* [Document section]:
------------------------

Lucas Meek

Personal information
- Date of birth: March 7, 1999 (age 27)
- Place of birth: Mercer Island, Washington, United States
- Height: 1.87 m (6 ft 2 in)
- Positions: Winger; forward;

Team information
- Current team: Greenville Triumph
- Number: 33

Youth career
- Eastside FC
- 0000–2017: Seattle Sounders FC

College career
- Years: Team / Apps / (Gls)
- 2017–2022: Washington Huskies / 68 / (26)

Senior career*
- Years: Team / Apps / (Gls)
- 2018: OSA FC
- 2022: Ballard FC / 0 / (0)
- 2022: Everett Jets
- 2023: Inter Miami II / 22 / (4)
- 2023: Inter Miami / 0 / (0)
- 2024: Western Suburbs / 17 / (17)
- 2025: Manly United / 25 / (7)
- 2025: One Knoxville / 5 / (0)
- 2026–: Greenville Triumph / 5 / (0)

= Lucas Meek =

American soccer player (born 1999)

Lucas Meek (born March 7, 1999) is an American professional soccer player who plays as a forward for Greenville Triumph in the USL League One.

==Career==
===Youth, college and amateur===
Meek attended Mercer Island High School, where mixed varsity soccer with club soccer at both Eastside FC and later the Seattle Sounders FC academy.

------------------------

* [Excerpted data]:
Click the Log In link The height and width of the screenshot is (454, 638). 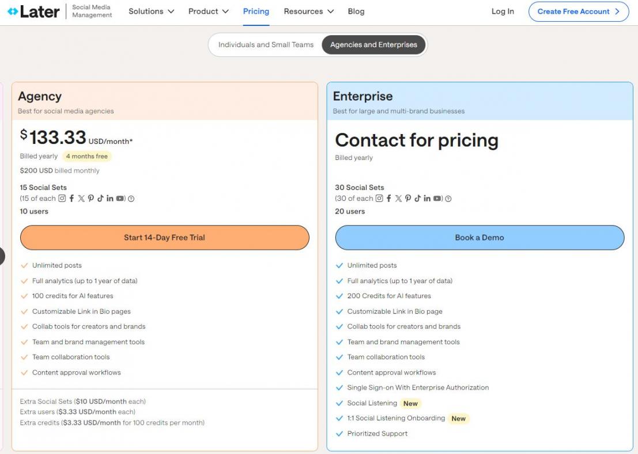click(x=503, y=12)
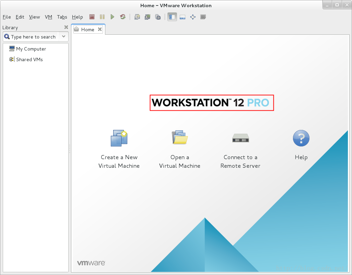Open the VM menu
This screenshot has width=352, height=275.
tap(48, 17)

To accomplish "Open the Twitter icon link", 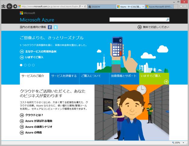I will tap(56, 27).
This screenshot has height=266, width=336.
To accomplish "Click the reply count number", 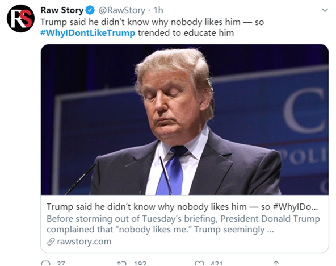I will [61, 264].
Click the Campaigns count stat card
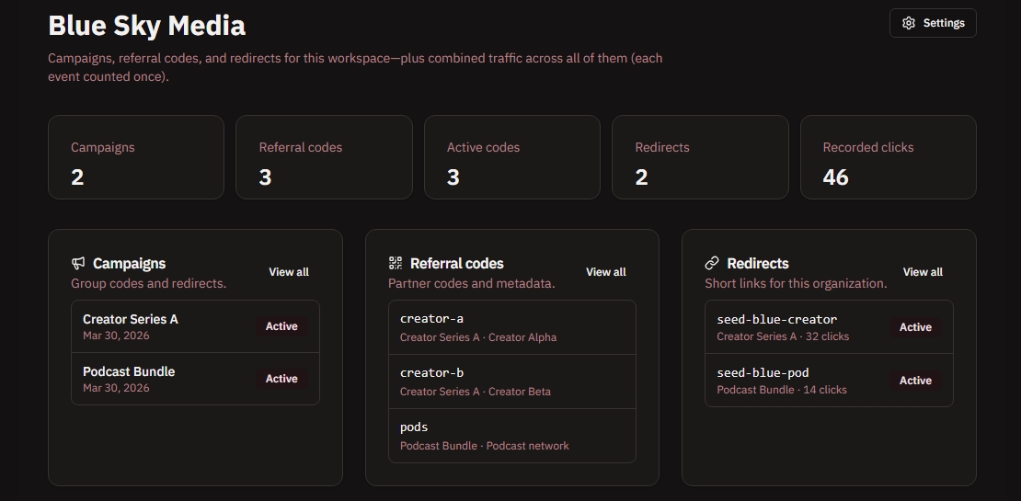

------------------------

* [Requirement A]:
Answer these from the Lucas Meek profile above, one line each:
(i) What number does Meek wear for his current team?
(ii) How many goals did Meek score in college, and in how many appearances?
(iii) Which high school did Meek attend?
* [Requirement B]:
Decide whether each statement agrees with the Lucas Meek profile above. Answer yes or no, and quote the words that decide it.
(i) Meek scored as many goals as he made appearances for Western Suburbs.
(ii) Meek's current club plays in the USL Championship.
(iii) Meek was born in Seattle.

* [Written reply A]:
(i) 33
(ii) 26 goals in 68 appearances
(iii) Mercer Island High School

* [Written reply B]:
(i) Yes: "2024: Western Suburbs / 17 / (17)"
(ii) No: "plays as a forward for Greenville Triumph in the USL League One"
(iii) No: "Place of birth: Mercer Island, Washington, United States"